Normally, I do not take up space explaining my books or answering questions about them. They are meant to speak for themselves, or not at all. If there are jests or allusions to other authors in my work, these are spoilt if I need to amplify them.

And, frankly, my books are patterned after the kind of book I like to read: lighthearted escapist fare, full of action and fury, with relatively little pondering of deep issues with which anyone would take issue.

Of course, the weasel word there is ‘relatively.’ Try as I might to keep it light, a certain amount of ponderous philosophic profundity tends, entirely without my consent, to creep into my work from some hidden hemisphere of my brain. Here I can only throw myself on the blind hope that my beloved readers will be kind enough to tolerate the flaw.

However tolerant the readers are, it is possible that this unintentional profundity obscures the plain meaning of my books, and the inattentive reader might take away a meaning the opposite of my intent.

The fault in such cases is of course mine for being unclear. While it would be more dignified and noble, no doubt, merely to endure the opprobrium my unclarity has summoned up, I confess that a certain base commercial impulse, namely, the desire to sell books, requires that I make a token protest in those few cases where the inattentiveness assumes cyclopean proportions.

• • • •

● YOUR TASKS:
• 1. According to the passage on explaining books, what kind of book are the author's books patterned after?
• 2. Using the passage on explaining books, explain why the author normally does not explain the books or answer questions about them.
• 3. Reproduce the passage on explaining books from "And, frankly, my" to "would take issue.".

● DATA EXTRACT:

• • • •

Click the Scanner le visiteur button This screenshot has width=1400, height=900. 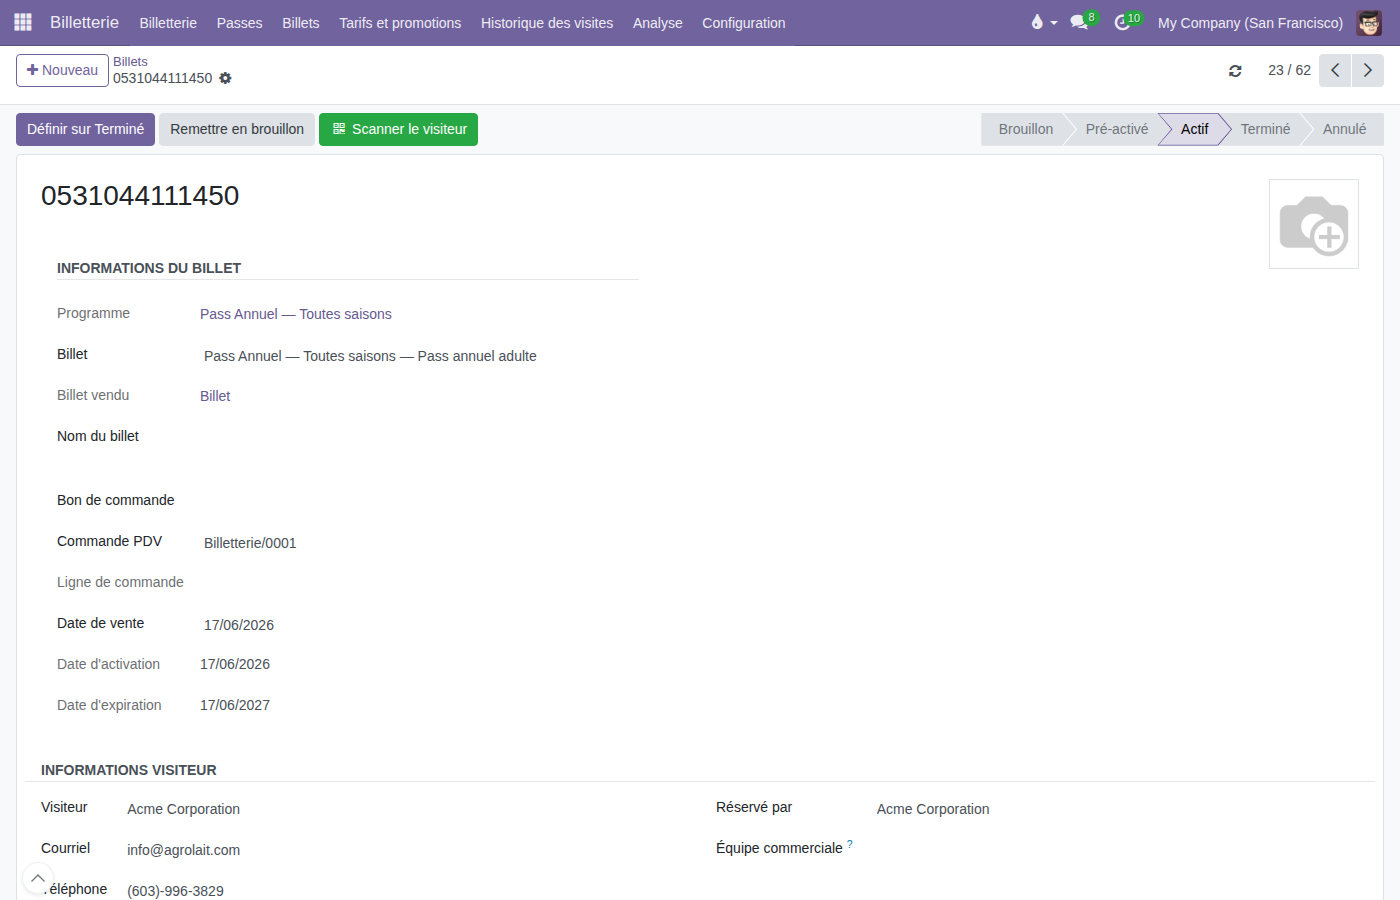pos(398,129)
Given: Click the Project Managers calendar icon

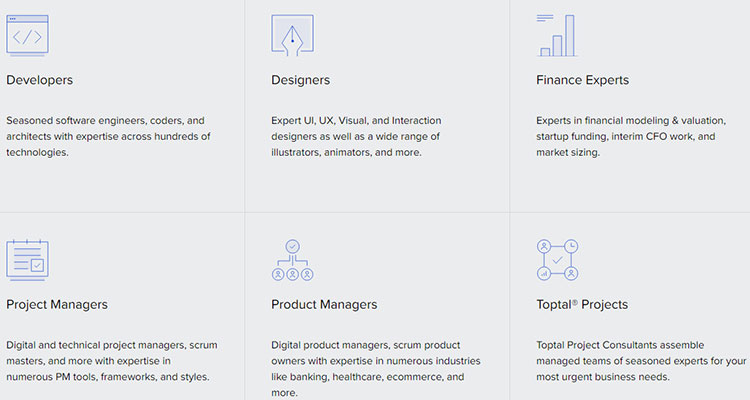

• • • •

● TASK ANSWERS:
• 1. The kind the author likes to read: lighthearted escapist fare, full of action and fury, with relatively little pondering of deep issues.

• 2. The books are meant to speak for themselves, or not at all. Any jests or allusions to other authors in them would be spoilt if the author had to amplify them.

• 3.
And, frankly, my books are patterned after the kind of book I like to read: lighthearted escapist fare, full of action and fury, with relatively little pondering of deep issues with which anyone would take issue.